🤖 AI Summary
This work addresses the challenge that current large language models struggle to accurately infer direct causal relationships between events in real-world scenarios rich with evidential text. To this end, the paper introduces the first systematic benchmark for abductive causal reasoning grounded in multi-document evidence, requiring models to identify the most plausible direct cause of a target event from dispersed, noisy, and multi-source textual inputs. The task explicitly incorporates core challenges such as evidence integration, filtering of indirect contextual information, and mitigation of semantic interference, and is formalized as a multiple-choice question-answering framework for standardized evaluation.
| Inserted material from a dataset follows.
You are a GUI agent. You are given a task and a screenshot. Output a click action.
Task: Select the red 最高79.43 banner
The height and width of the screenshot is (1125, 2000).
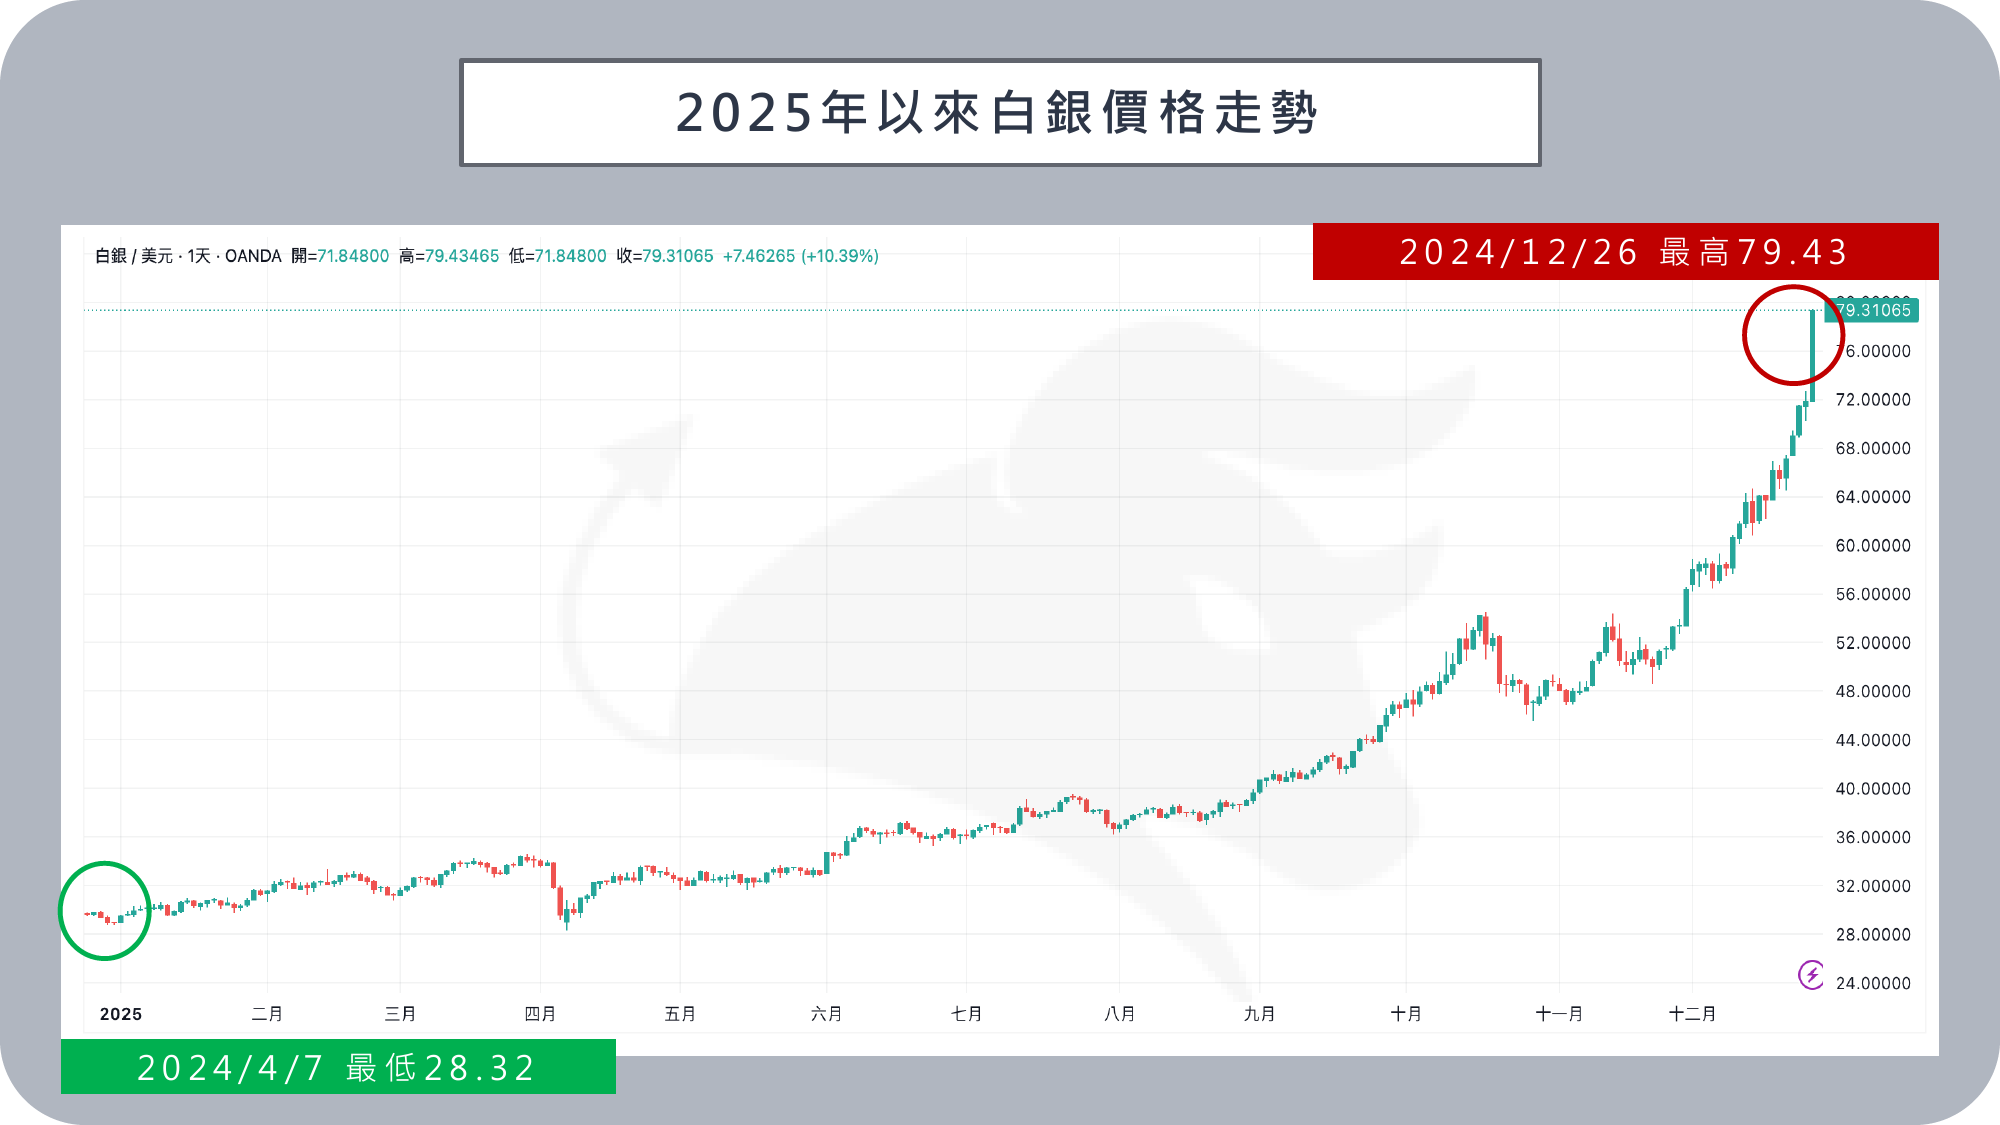1625,252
Upon its release, the benchmark attracted 518 submissions from 122 teams, establishing a high-quality platform for evaluating and advancing research in event-level causal reasoning and multi-document comprehension.
📝 Abstract
Understanding why real-world events occur is important for both natural language processing and practical decision-making, yet direct-cause inference remains underexplored in evidence-rich settings. To address this gap, we organized SemEval-2026 Task 12: Abductive Event Reasoning (AER).\footnote{The task data is available at https://github.com/sooo66/semeval2026-task12-dataset.git} The task asks systems to identify the most plausible direct cause of a target event from supporting evidence. We formulate AER as an evidence-grounded multiple-choice benchmark that captures key challenges of real-world causal reasoning, including distributed evidence, indirect background factors, and semantically related but non-causal distractors. The shared task attracted 122 participants and received 518 submissions. This paper presents the task formulation, dataset construction pipeline, evaluation setup, and system results. AER provides a focused benchmark for abductive reasoning over real-world events and highlights challenges for future work on causal reasoning and multi-document understanding.